I am a racist : Good Math, Bad Math - dehowell
http://scienceblogs.com/goodmath/2010/04/i_am_a_racist.php?utm_source=feedburner&utm_medium=feed&utm_campaign=Feed%3A+scienceblogs%2FCyKN+%28Good+Math%2C+Bad+Math%29&utm_content=Google+Reader

======
mattmanser
I was recently pondering on this after another HN article about 'whiteness
workshops' (<http://www.nationalpost.com/news/story.html?id=2758198>). I felt
that what both these articles are saying is very wrong, and I guess it comes
down to this.

In the UK we have plenty of immigrants who are never going to have the same
life as me. Virtually every phrase he uses in this article applies to them.

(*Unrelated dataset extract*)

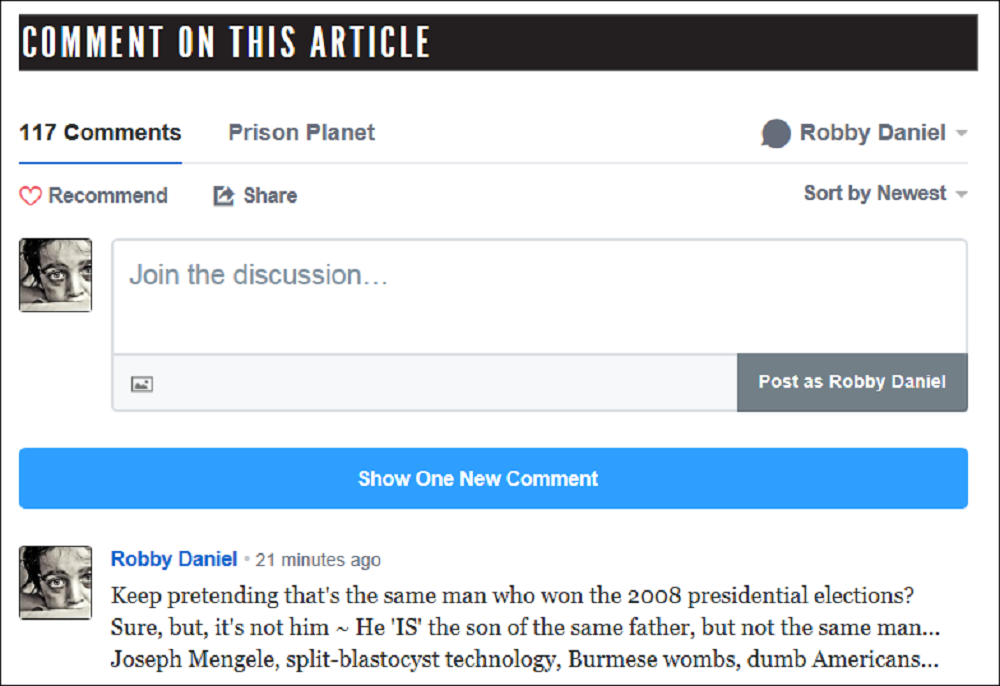Click the image upload icon

tap(142, 384)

And they're white. They're from the old communist block.

We also have plenty of people who are poor, can only go to bad schools, are
let down by the system and end up living in crappy council flats.

A lot of them are white too. We call them chavs. They are just poor, not a
different race.

So no, I am not a racist because of where I was born, or my education, or the
innumerable privileges I have received. Because if the sentiments in these two
articles are right, I am racist against my own colour, which is impossible.

I am just lucky to be born in the country I was born in. So are you. If this
really made you feel guilty, go do some volunteer work. But never think
yourself a racist because of poorly thought out drivel like this.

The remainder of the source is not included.